Brian J, you say, surely you’re not going to count an Executioner novel as your book set in another country? Well, gentle reader, time will tell: I have a little over a week to finish as many books in the Winter 2021 Reading Challenge categories as I can, and I have five slots left. So I might not have the chance to read something with more heft and depth for the In A Different Country slot.
And, truth be told, this book takes place in several different countries: The Executioner goes to Brazil to establish a relationship with counter-insurrgency agents as they raid a paramilitary group’s hideout to rescue a woman being held for ransom–willingly, as it turns out. Then he stops by Miami for a briefing, and then he’s off to Jamaica with a cross-national defense team to take on the paramilitary group’s beachhead there, and then he goes back to Brazil to take on the paramilitary group with the counter-insurgency agents, and then decapitate–or deliver the coup-de-grace–by eliminating the businessman behind the scenes. And, finis!.

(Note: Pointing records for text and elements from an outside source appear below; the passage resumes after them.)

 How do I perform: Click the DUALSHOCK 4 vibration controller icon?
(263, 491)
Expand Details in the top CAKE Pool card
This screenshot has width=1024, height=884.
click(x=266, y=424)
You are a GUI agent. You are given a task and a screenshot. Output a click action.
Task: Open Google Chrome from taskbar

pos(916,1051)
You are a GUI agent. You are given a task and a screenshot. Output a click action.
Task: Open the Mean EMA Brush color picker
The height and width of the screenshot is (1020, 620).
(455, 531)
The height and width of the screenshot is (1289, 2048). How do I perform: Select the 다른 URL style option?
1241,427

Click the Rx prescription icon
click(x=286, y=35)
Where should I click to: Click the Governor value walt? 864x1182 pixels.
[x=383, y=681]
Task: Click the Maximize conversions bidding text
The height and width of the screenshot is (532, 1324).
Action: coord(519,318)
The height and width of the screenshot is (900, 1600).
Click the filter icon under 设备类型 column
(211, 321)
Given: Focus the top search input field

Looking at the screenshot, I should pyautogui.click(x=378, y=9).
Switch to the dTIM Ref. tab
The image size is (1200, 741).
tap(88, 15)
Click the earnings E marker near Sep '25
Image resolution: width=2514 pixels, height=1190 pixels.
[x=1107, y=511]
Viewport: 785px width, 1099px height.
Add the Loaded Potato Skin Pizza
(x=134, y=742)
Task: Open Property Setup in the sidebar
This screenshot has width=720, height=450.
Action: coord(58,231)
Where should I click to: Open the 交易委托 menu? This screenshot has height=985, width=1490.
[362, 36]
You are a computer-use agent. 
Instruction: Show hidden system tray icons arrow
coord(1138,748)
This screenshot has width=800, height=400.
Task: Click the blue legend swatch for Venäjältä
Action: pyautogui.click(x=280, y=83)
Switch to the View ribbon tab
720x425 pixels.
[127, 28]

The stop in Miami makes me wonder if I can truly, in good conscience, say this book took place in a foreign country. But ethics fall by the wayside when it comes to filling out my Winter 2021 Reading Challenge form.
As Executioner novels go, it has a lot of development in the first half to two-thirds of the book, which lead me to think maybe it was the beginning of another trilogy in the series, but no–about two thirds of the way through the book, it jumps into action set pieces and finishes quickly. Also, Bolan is a bit of a bystander through much of it compared to other adventures where he works solo. But it’s not a bad entry in the series.
I am down to 13 volumes in The Executioner series, not counting the Super Bolan books and related series. My goodness, what will I do without Executioner novels as the default for times when I need a book to read? It’s taken me ten years to read the 47 books my beautiful wife bought me for my birthday in 2011 and the others I have picked up since then. They’ve been a constant on my bookshelves almost since we moved to Nogglestead. So I will, someday, miss them.
But I probably won’t re-read them, unlike the Ed McBain and John D. MacDonald books that I come across again.